Na época ainda não era possível saber a dimensão que o vírus tomaria no mundo. Começando pela Ásia, Europa e Estados Unidos, a doença fez a primeira vítima brasileira no dia 12 de março. O cientista e o professor, no entanto, já sabia muito sobre a doença que afetaria o mundo.
Nascido em São Paulo, Miguel Ângelo Laporta Nicolelis,59, foi considerado um dos 20 maiores da neurociência no começo da década passada. Em 2014, o brasileiro liderou o desenvolvimento de exoesqueleto, que permitiu um jovem paraplégico chutar a bola na abertura da Copa do Mundo, no Brasil. Um "experimento histórico", disse. Seis anos depois, o rosto de Miguel Nicolelis seria um dos mais vistos em participações em programas de televisão para explicar sobre quarentena, higienização das mãos, uso de máscaras e, além disso, como o novo vírus encontrado na China poderia ser letal para a humanidade.
Guerra
Ainda no começo do ano, Nicolelis reativou seu canal no YouTube e passou a divulgar vídeos diários sobre o que estaria por vir. Foi convidado logo em seguida para liderar o Comitê Científico dos Governadores do Nordeste e aceitou o desafio. "O Brasil precisava se preparar", lembra.

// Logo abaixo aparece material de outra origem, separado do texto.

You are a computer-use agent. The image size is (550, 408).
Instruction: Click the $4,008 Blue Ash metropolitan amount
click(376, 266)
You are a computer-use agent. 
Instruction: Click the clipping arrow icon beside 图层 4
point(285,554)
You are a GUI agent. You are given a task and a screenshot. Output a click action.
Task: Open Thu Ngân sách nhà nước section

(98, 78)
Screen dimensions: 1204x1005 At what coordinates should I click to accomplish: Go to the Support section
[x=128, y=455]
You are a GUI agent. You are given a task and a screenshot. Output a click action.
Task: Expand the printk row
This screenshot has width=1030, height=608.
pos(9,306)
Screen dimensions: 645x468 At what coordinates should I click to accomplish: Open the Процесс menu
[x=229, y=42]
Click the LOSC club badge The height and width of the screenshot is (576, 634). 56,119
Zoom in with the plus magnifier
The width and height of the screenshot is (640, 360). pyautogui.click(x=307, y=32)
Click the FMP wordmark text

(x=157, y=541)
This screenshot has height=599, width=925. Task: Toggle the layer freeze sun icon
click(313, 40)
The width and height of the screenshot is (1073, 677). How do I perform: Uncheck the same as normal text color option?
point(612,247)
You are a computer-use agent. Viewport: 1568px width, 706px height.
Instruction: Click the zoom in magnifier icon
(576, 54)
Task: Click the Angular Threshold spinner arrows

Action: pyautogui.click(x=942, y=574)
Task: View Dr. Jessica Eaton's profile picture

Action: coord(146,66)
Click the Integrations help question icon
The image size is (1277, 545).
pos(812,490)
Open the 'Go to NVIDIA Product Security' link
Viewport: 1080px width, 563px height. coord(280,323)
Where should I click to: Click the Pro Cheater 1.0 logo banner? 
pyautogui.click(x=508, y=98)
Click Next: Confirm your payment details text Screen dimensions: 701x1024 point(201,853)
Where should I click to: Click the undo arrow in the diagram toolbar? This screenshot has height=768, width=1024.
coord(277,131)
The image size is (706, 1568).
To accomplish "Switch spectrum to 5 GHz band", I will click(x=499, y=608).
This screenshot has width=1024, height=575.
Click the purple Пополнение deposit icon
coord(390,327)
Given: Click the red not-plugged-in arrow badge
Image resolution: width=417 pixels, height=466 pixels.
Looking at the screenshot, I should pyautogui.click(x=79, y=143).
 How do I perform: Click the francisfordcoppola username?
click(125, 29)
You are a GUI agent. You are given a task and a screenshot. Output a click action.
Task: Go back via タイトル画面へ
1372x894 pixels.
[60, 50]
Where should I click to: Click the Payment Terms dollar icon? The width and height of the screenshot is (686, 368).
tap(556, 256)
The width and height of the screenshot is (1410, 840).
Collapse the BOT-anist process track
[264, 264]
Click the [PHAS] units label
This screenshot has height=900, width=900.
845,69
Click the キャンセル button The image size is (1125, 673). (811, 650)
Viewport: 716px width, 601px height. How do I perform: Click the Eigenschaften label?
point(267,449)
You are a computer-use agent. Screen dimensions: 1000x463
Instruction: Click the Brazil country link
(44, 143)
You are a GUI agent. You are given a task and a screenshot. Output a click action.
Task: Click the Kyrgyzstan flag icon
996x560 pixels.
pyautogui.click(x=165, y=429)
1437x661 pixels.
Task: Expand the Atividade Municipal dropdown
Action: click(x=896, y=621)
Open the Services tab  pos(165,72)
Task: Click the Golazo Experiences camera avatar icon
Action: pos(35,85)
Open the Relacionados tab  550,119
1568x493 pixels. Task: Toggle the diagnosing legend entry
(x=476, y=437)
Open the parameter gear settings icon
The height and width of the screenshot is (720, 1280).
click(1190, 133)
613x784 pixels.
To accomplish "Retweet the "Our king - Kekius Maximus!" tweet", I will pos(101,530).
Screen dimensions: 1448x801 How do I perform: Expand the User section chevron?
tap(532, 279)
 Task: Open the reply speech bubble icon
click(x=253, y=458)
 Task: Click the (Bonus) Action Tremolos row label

"Nunca tive a sensação de estar numa guerra como nos últimos meses", conta. Para auxiliá-lo na tarefa de fornecer informações e aconselhar os nove governadores nordestinos, Nicolelis contou com o apoio de uma rede de pesquisadores e cientistas, muitos deles voluntários.
Patriota
"São os verdadeiros patriotas", assinala. O professor acha que nos últimos anos o patriotismo no Brasil esteve ligado à condutas questionáveis. Ele chama de "patriotada" e não de patriotismo o sentimento que captou, principalmente vindo de agentes políticos no poder. Os "patriotas verdadeiros" são, em sua visão, os cientistas, estatísticos, professores e professoras que, mesmo sem nenhum reconhecimento midiático, investiram tempo de pesquisa para aconselhar na condução da pandemia no Brasil.
O professor comemora que o Nordeste, de acordo com a Comissão Científica que lidera, é atualmente o 4º em número de mortes por 100 mil habitantes no País. "Os cientistas previam uma hecatombe na região", relembra. O trabalho dos cientistas, segundo o professor, foi crucial para manter a região abaixo da expectativa.
Ele se mantém otimista com a vacinação, e comemora o desenvolvimento do imunizante em tempo recorde no País. Para Nicoleis, é possível ter esperança de um 2021 melhor. "A pandemia expôs nossa fragilidade, e temos que repensar o modelo econômico moderno, podemos viver com muito menos, e de mandeira mais saudável", completa.